= RECORDS TO PROCESS =
* * * * * * *

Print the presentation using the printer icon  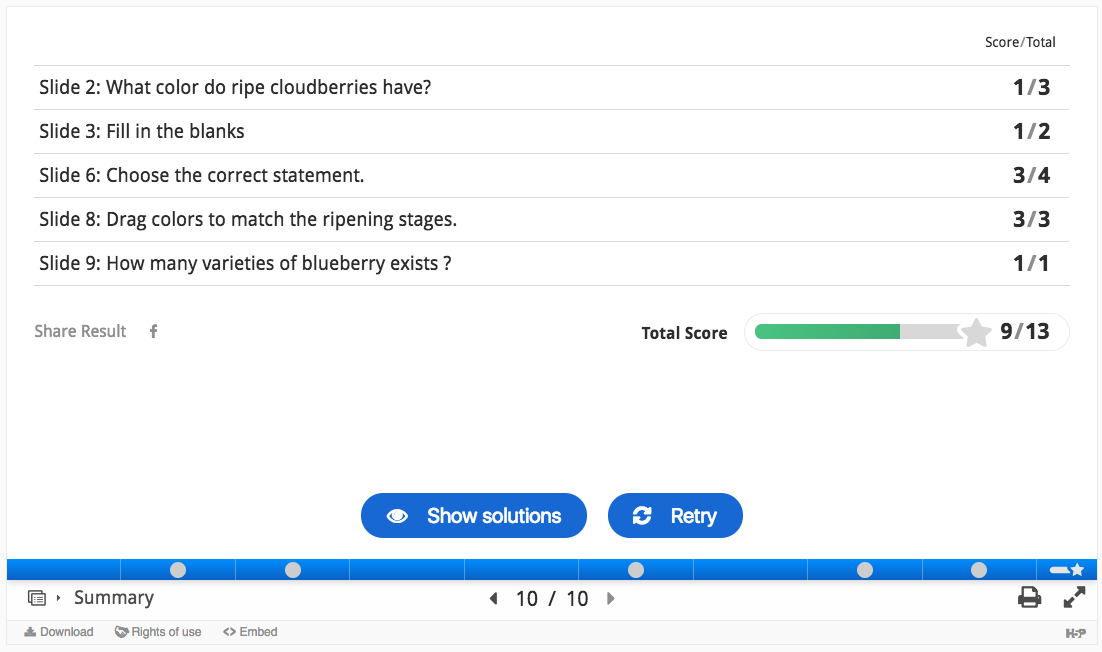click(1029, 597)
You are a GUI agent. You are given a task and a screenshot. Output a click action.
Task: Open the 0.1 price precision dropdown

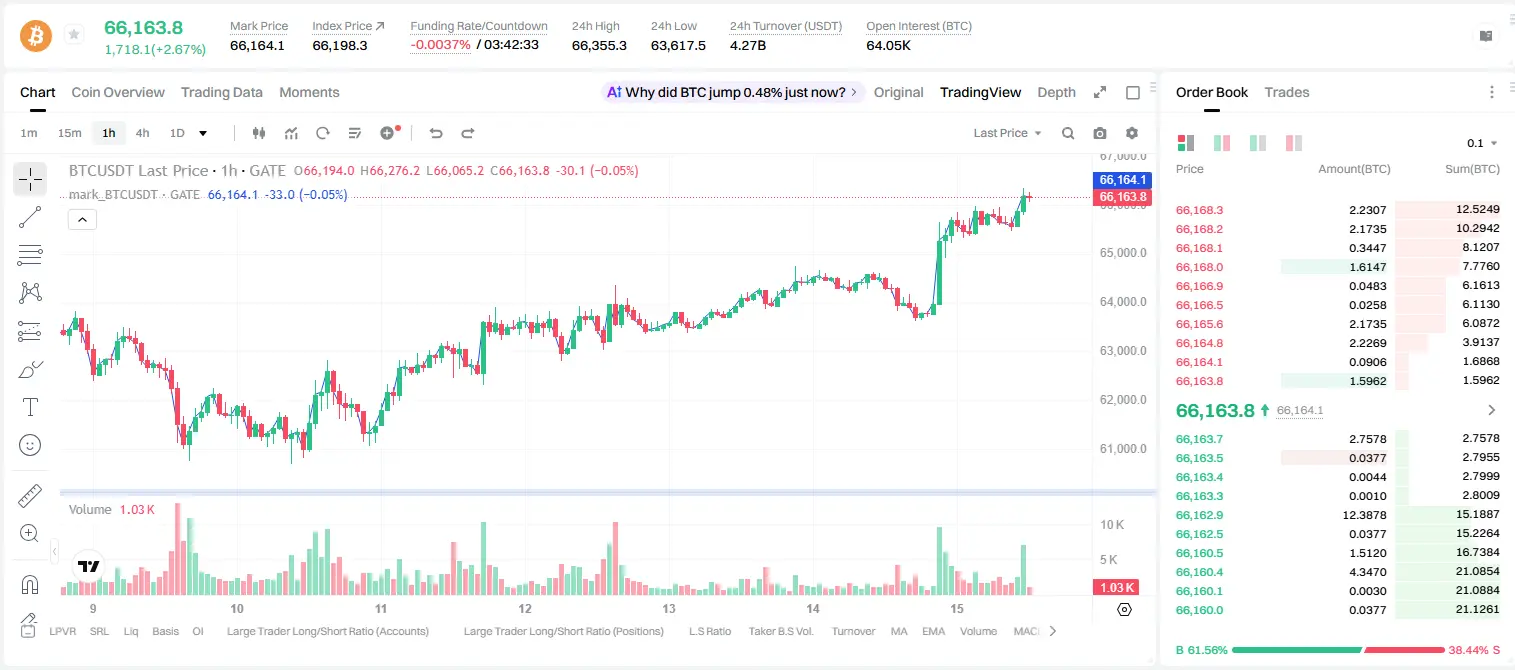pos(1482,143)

* * * * * * *

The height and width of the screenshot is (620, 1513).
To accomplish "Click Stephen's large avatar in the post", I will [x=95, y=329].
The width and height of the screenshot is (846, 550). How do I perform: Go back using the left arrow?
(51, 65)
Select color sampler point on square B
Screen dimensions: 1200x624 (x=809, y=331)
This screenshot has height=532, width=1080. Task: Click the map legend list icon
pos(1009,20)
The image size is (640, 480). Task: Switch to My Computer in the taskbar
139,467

* * * * * * *

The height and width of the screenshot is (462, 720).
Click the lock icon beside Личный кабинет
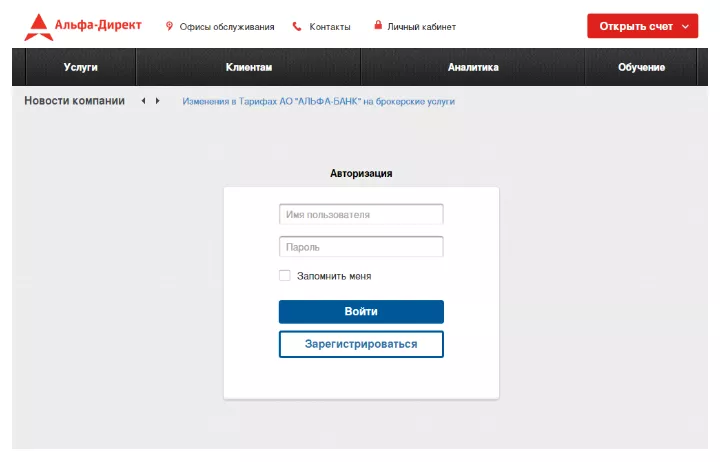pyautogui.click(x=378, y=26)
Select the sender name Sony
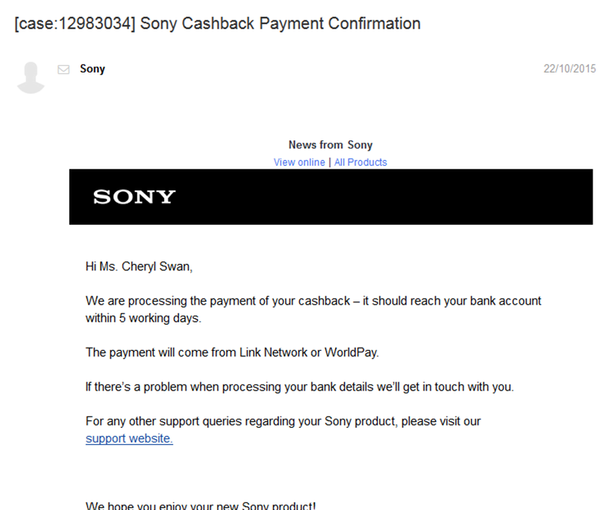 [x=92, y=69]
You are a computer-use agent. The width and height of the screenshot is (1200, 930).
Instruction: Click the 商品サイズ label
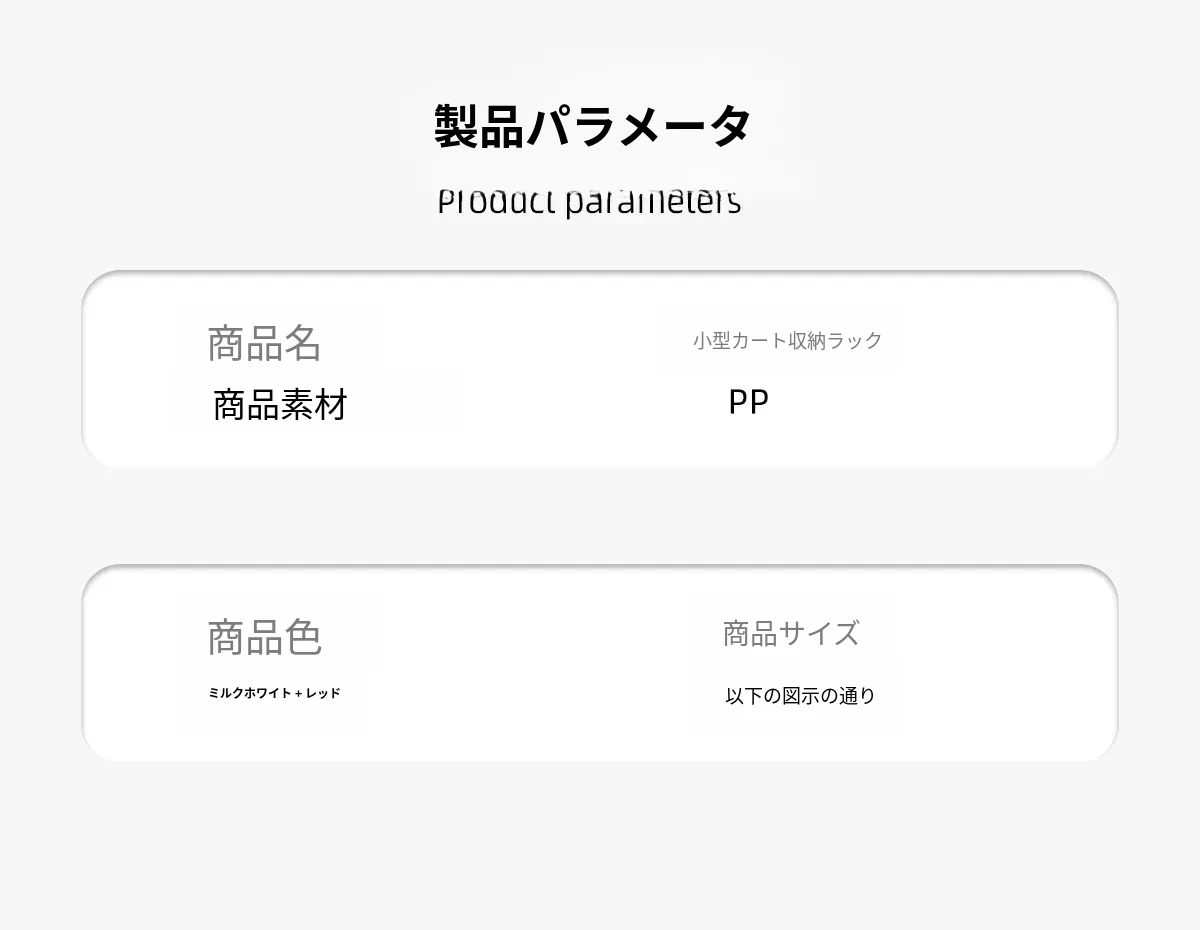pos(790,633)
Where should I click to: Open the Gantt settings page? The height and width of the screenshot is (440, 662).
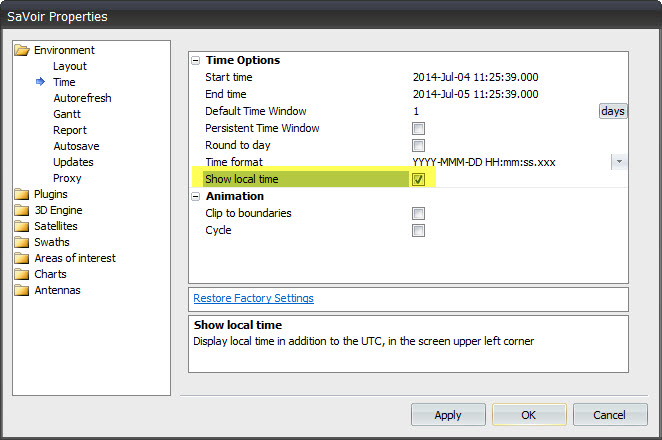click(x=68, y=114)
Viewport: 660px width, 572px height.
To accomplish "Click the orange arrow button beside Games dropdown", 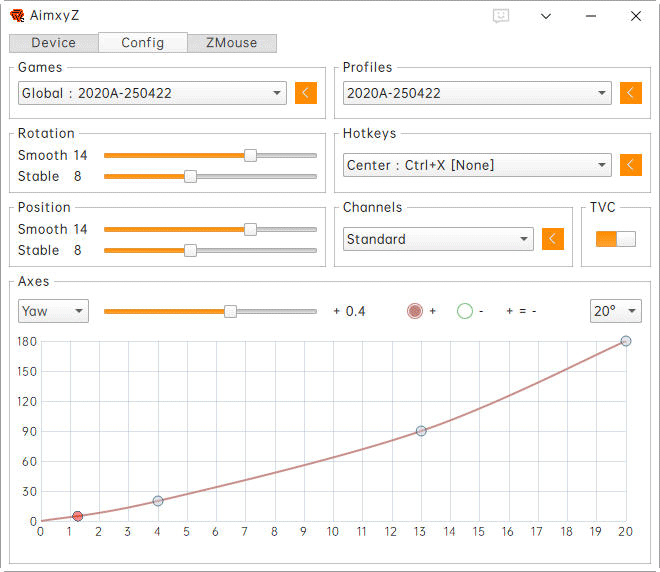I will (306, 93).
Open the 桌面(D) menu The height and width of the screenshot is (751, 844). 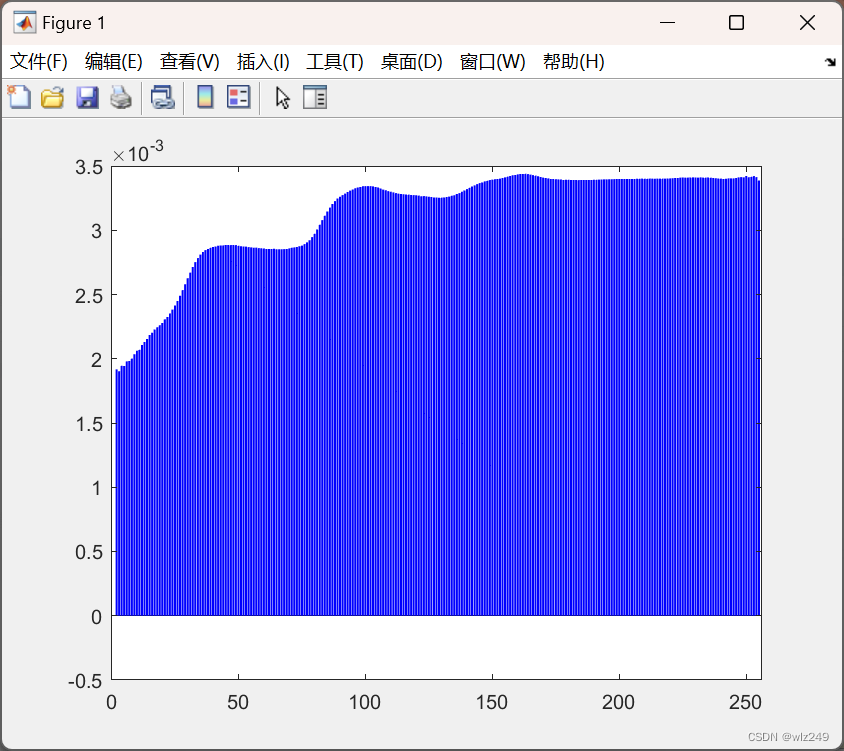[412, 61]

* * * * * * *

= ABOUT THIS EXERCISE =
Whenever "agent" occurs in a line of the entries, copy that line.

= SOLUTION TO THE PROBLEM =
You are a GUI agent. You are given a task and a screenshot. Output a click action.
You are a computer-use agent. The width and height of the screenshot is (1200, 930).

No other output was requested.